# 任务要求:
请从下面这篇用PySpark决策树回归预测共享单车租赁量的文章最后一句之后接着写下去。

# 所给节选:
----------------------------------------
Pyspark使用DecisionTree回归预测共享单车租赁量_pyspark 共享单车机器学习预测-CSDN博客

本文链接：https://blog.csdn.net/eylier/article/details/105519574

接上篇： Pyspark使用LinearRegressionWithSGD回归预测共享单车租赁量

第一步：下载数据。同上篇，略

第二步：加载数据。同上篇，略

第三步：创建特征向量

def extract_features_dt(record):
	return np.array([float(record[i]) for i in np.arange(2,14)])
data_dt = records.map(lambda r: LabeledPoint(extract_label(r),extract_features_dt(r)))
first_point_dt = data_dt.first()
print("Decision Tree feature vector: " + str(first_point_dt.features))
print("Decision Tree feature vector length: " +str(len(first_point_dt.features)))

第四步：对target变量进行log变换

#对target值进行 log-变换
data_dt_log = data_dt.map(lambda lp:LabeledPoint(np.log(lp.label), lp.features))

第五步：拆分训练、测试集

#拆分训练样本-测试样本
data_with_idx_dt = data_dt.zipWithIndex().map(lambda point_index: (point_index[1], point_index[0]))
test_dt = data_with_idx_dt.sample(False, 0.2, 42)  
train_dt = data_with_idx_dt.subtractByKey(test_dt) 
train_data_dt = train_dt.map(lambda index_point:index_point[1])
----------------------------------------
# 源数据:
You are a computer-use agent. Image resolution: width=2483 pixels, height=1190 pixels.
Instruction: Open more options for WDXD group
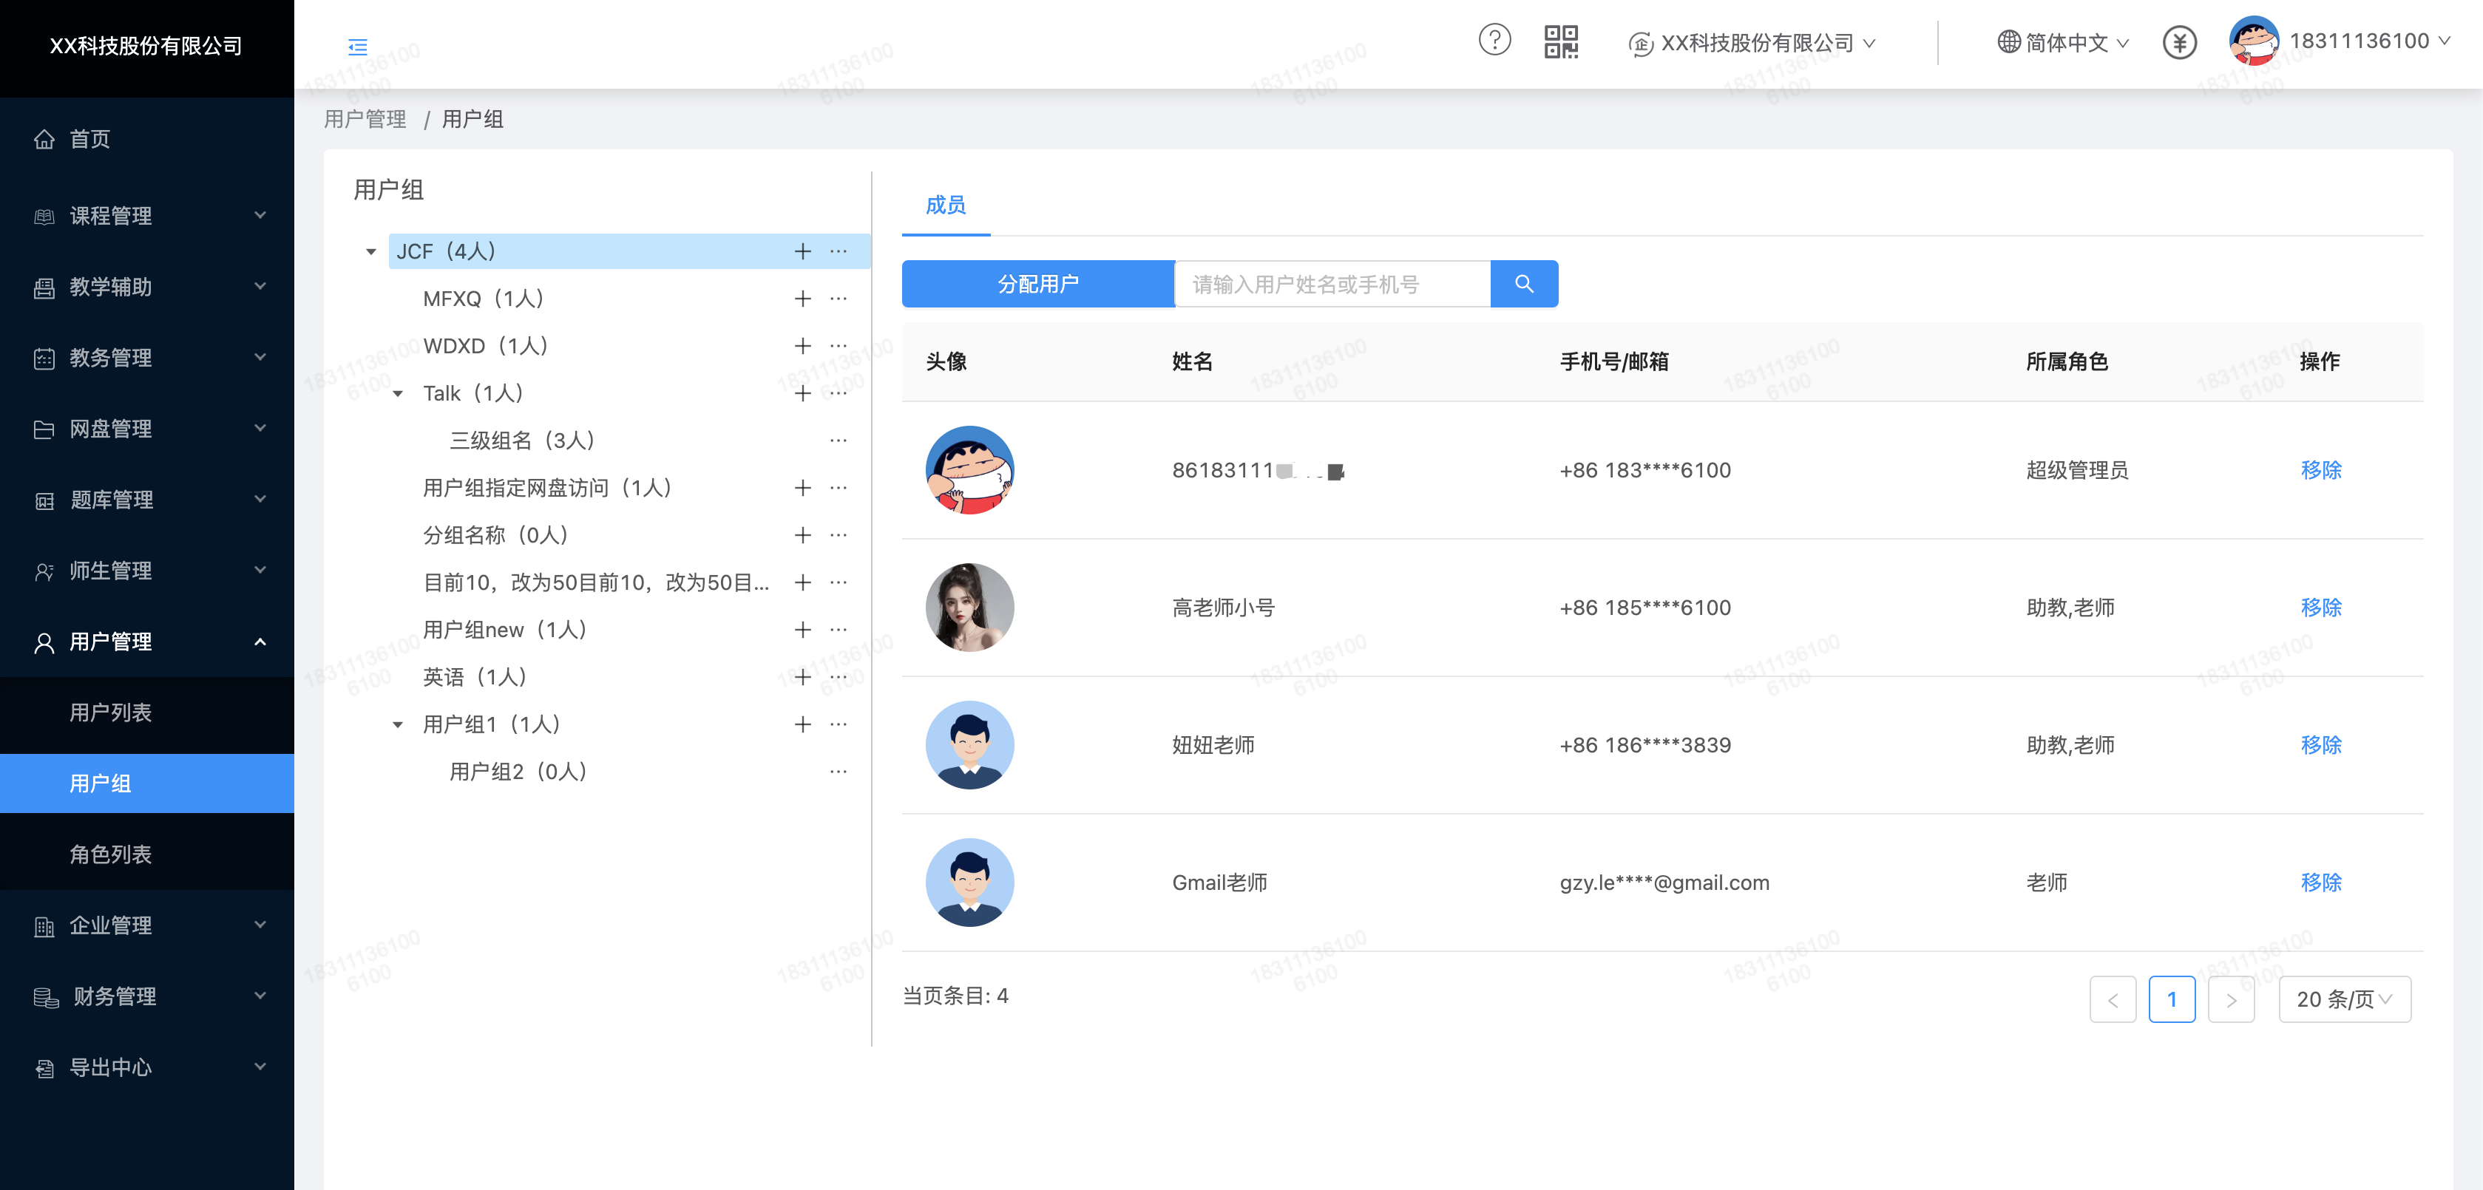tap(839, 346)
----------------------------------------
# 任务结果:
test_data_dt = test_dt.map(lambda index_point:index_point[1])

第六步：定义模型评价度量

def evaluate_dt(train, test, maxDepth, maxBins):
	model = DecisionTree.trainRegressor(train, {},impurity='variance', maxDepth=maxDepth, maxBins=maxBins)
	preds = model.predict(test.map(lambda p: p.features))
	actual = test.map(lambda p: p.label)
	tp = actual.zip(preds)
	rmsle = np.sqrt(tp.map(lambda ap: squared_log_error(ap[0],ap[1])).mean())
	return rmsle

第七步：调节参数，可调节参数包括： maxDepth, bins

#调节参数--树的深度，maxDepth
params = [1, 2, 3, 4, 5, 10, 20]
metrics = [evaluate_dt(train_data_dt, test_data_dt, param, 32) for param in params]
print( params)
print( metrics)
plt.plot(params, metrics)
fig = plt.gcf()